The case to which I refer, McKee v. Reid’s Heritage Homes Ltd., was argued in 2009. In that case, a female real estate agent who had worked under a “sales and advertising agreement” was terminated after a seven-year commercial relationship. She sued for wrongful dismissal after refusing to accept changes to her contract that would have lowered her income.

Justice John R. Bellegem of the Ontario Court of Appeals ruled in favor of Elizabeth McKee, deciding that she was a de facto employee, but the judgement laid out a novel distinction in the published decision. In presenting his logic, Justice Bellegen noted that there are two kinds of contractors: dependent and independent. The basis for this part of the McKee ruling was a literal reading of the term dependent. In Bellegen’s opinion, if a worker relies primarily on one company for her livelihood, then she is not an independent contractor; rather, she is “dependent” on that company for her livelihood and thus is entitled to a status much closer to that of a full-time employee. If the worker relies on multiple sources for her income, can she can readily be categorized as an “independent” worker. It’s important to note that the Bellegen did not create a third type of company-worker relationship — he split the contractor relationship into two kinds.

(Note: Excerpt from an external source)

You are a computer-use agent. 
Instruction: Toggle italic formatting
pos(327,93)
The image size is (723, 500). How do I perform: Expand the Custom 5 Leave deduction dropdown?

The McKee ruling was put to use in a 2011 Alberta case called Drew Oliphant Professional Corporation v. Harrison. In this case, a chiropractor named Drew Oliphant sued his former employer for many reasons, including, again, for failure to provide adequate notice of termination. As in McKee, the Court agreed with Oliphant’s claim of wrongful termination, basing its conclusion in part Bellegen’s concept of a dependent contractor:

The law is well settled that notice is required for termination of a employment contract, whether the termination arises at the behest of the employer or the employee. Conversely, the law is clear that, absent a provision to the contrary, a contact for services by an independent contractor can be terminated at will and without notice. In recent years, a third category has developed, in which the party contracting is considered a “dependant contractor”. In those cases notice of termination is required notwithstanding the absence of an employment relationship.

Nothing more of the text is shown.